Few cartoonists could pull off Matt Bors' new book, Life Begins at Incorporation (230 pages, $20). Not because of the cartoons—in shape and tone, the Portland-based artist's style is so similar to Jen Sorensen's Slowpoke that their brand of clean-lined lefty absurdism may be its own subgenre—but because of the essays that accompany them.
Incorporation is not so much a cartoon collection as it is an illustrated manifesto where pictures split space with cranky arguments about why Obama has been a disappointment and how "sites like Facebook, Twitter, and their ilk have taken over our lives…."
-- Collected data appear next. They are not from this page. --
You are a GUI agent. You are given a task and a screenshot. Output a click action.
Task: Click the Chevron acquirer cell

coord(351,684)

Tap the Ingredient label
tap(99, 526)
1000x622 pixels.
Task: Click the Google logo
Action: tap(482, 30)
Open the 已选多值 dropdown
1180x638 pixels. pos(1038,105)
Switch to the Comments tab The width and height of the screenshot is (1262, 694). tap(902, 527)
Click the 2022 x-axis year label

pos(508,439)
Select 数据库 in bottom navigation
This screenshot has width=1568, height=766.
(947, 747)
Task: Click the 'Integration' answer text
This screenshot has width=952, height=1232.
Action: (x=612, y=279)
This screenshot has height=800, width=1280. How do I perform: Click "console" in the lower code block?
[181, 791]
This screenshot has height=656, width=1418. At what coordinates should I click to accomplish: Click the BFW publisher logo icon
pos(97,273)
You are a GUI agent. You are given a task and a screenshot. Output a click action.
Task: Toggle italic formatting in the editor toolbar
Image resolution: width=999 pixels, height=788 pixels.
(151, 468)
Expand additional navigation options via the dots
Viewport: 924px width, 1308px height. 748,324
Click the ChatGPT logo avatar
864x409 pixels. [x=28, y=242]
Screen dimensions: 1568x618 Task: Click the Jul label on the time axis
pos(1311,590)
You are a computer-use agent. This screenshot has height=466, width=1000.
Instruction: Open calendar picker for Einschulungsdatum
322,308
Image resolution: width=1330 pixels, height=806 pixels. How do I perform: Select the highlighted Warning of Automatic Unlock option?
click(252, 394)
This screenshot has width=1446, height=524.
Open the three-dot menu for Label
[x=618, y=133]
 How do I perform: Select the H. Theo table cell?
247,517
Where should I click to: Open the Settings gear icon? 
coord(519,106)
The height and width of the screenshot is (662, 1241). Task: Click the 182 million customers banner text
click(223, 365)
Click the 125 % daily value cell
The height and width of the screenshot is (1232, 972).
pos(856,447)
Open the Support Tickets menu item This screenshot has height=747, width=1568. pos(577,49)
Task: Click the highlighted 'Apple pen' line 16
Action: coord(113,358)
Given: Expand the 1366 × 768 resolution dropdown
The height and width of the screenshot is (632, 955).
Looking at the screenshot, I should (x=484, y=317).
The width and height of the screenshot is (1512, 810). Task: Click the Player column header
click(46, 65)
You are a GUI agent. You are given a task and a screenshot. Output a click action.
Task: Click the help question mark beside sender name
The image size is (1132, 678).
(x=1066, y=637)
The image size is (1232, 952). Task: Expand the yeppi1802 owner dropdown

Bors is a great cartoonist, but concerns about the essays start mounting during the hacktastic foreword by former Oregonian political cartoonist Jack Ohman: "Some people say that editorial cartooning is dying…it is dying, but not from old age, or disease. More specifically, it is dying because of two reasons. It's being murdered and it's committing suicide. Simultaneously."
Thankfully, Bors acquits himself almost as well with a keyboard as a Sharpie. He's especially engaging when describing his trip to Afghanistan and agitating for class warfare. His defense of "Glorious, messy Occupy," accompanied with perfect illustrations of the Portland camps, ends up being one of the better arguments ever mounted on behalf of a messy public square.